I saw him before he saw me. I recognized him, even without his boots: the man I had saved.
I did not recognize the others that were with him, or what they carried, though I'd come to know it soon enough: long wooden clubs, with curved metal spikes on the ends.
They attacked my youngest sister first. She made little noise as she died. A surprised gasp, and that was it.
She was lucky. She never saw what was coming.
My other sisters, they saw their deaths. They recognized what was coming to them. I could hear them shout, in our language, what it was I had to do.
"Your skin!" shouted my eldest sister. "Enna! Take off your skin!"

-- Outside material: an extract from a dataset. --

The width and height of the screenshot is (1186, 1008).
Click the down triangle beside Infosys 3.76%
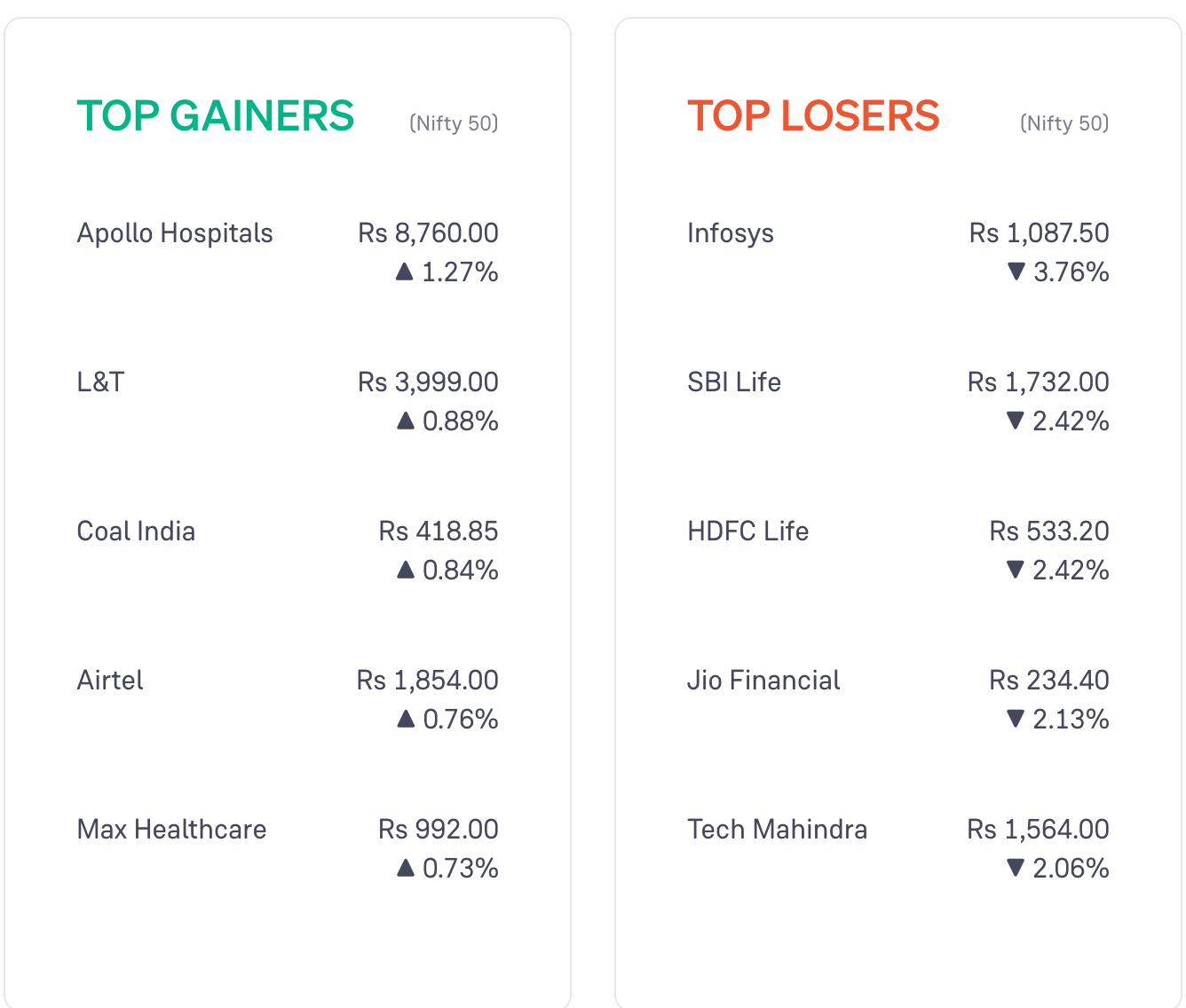click(x=1016, y=272)
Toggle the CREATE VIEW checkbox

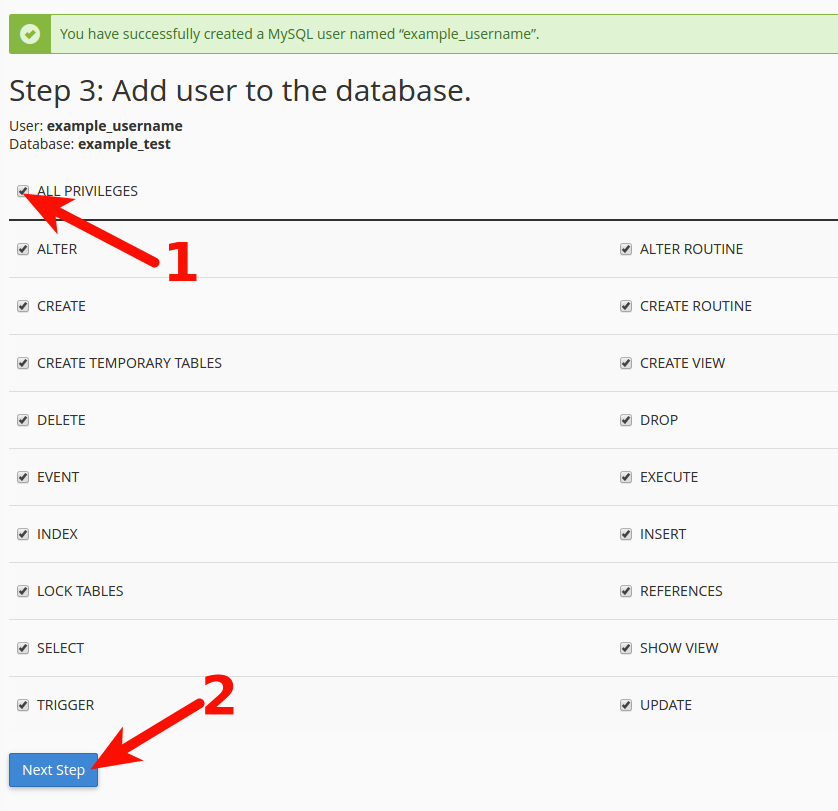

I had never done it before, though I'd seen my cousins cast off theirs. There was a trick to it, some magic that I was unfamiliar with. I should not have been able to do it, but desperation served as a catalyst, and before I knew it, I was lying on the beach, huddled beneath the sealskin, without a stitch of clothing on me.
He found me that way, the man I'd rescued. There's poetry to that: a life for a life. I saved him, and he saved me.
He knew what I was, when he found me. He saw the sealskin, recognized the choice he had to make, what the others had done.
"Tell me," he said. "Tell me they were only seals."
I couldn't lie to him, and so he took my sealskin, tucked it under his arm.
"I will make this right," he said.
I didn't know what he meant, but he had my skin, so I followed him.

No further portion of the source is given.